A lei em primeiro lugar é pródiga em três verbos; impedir, recusar e negar. O racismo nesse sentido é o ato de proibir alguém de fazer alguma coisa por conta de sua cor de pele. Contudo, esse caráter descritivo e direto da lei pouco ajuda quando é preciso punir. A letra da lei fica claro que o racismo no Brasil só é passível de punição quando reconhecido publicamente. Não há referências quanto à punição do racismo no interior do lar ou em locais de maior intimidade. Além disso, ainda que a lei mantenha descrição detalhada dos locais ou veículos que o racismo pode ser punido, é pouca específica no que se refere a delimitar a ação da justiça. Só é possível ocorrer prisão quando há flagrante ou testemunhas e a confirmação do próprio acusado. Apesar de bem intencionada a lei não dá conta do lado intimista do racismo, do seu lado particular, do seu caráter de ser um racismo não admitido.
De modo que a lei poucos são os casos de racismo que chegam apesar de inúmeros serem efetuados diariamente. Neste sentido, se diante da lei tudo parece comprovar um país de convivência racial democrática, a luz dos dados recentes essa afirmação soa estranha uma vez que os números demonstram que não há, na sociedade brasileira, sobretudo, no que se refere à população negra uma distribuição equitativa dos direitos. Nos espaços públicos no circuito geográfico, do trabalho, e da renda dos grupos a desigualdade se manifesta na superioridade dos brancos em relação aos negros. No angulo das praticas penais brasileiras também é possível ver uma desigualdade racial. Partindo do pressuposto de que a igualdade jurídica é uma das bases da sociedade moderna, a qual supõe que todo indivíduo independentemente de sua classe, gênero, geração ou etnia deve gozar de direitos civis, políticos e sociais, Sérgio Adorno constatou em sua pesquisa uma pratica penal que varia pautando-se na cor (se é negro é mais perigoso, se é branco não é tanto) o que demonstrou também que o preenchimento dos formulários criminais resultavam em um embranquecimento (exemplo de que as pessoas sentem o quanto a cor tornou-se um caráter moral, uma qualidade social dos indivíduos). O mesmo vale para o acesso à justiça criminal e ao direito penal.
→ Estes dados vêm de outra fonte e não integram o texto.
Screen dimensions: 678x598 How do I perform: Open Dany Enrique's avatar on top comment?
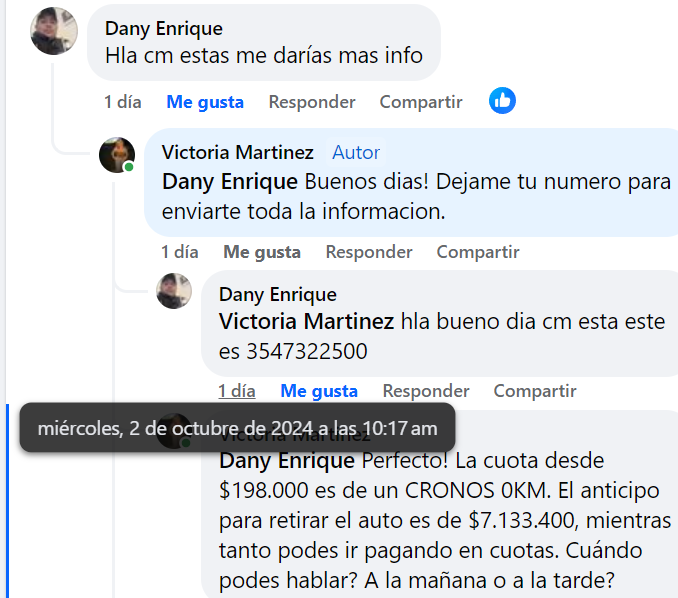(54, 31)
No quesito intimidade a desigualdade racial atua no âmbito da mortalidade, dos casamentos, da fecundidade. O que demonstra que a lei não dá conta do lado dissimulado da discriminação brasileira. No entanto se a questão fosse qualificar o racismo silencioso esta já estaria completa, a questão mais importante para além do lado político tem como um obstáculo formal: como identificar quem é negro e quem é branco no país? Como determinar isto se a questão da cor está ligada a questão moral, para além da questão fenotípica?
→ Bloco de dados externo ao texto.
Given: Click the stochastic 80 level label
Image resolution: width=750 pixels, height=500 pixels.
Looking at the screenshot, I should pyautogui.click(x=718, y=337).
PARA TERMINAR: “A DESCENDÊNCIA DA FALTA OU LEVANDO A SÉRIO O MITO”.
No Brasil existe uma tentativa contínua de descrever e entender a cor, que na impossibilidade de explicar a especificidade da convivência racial segue produzindo versões. O branqueamento enquanto modelo, foi uma descoberta local da mesma forma que no Brasil raça se apresenta como uma situação passageira e volúvel, em que se pode empretecer ou embranquecer dependente do contexto, situação econômica, local.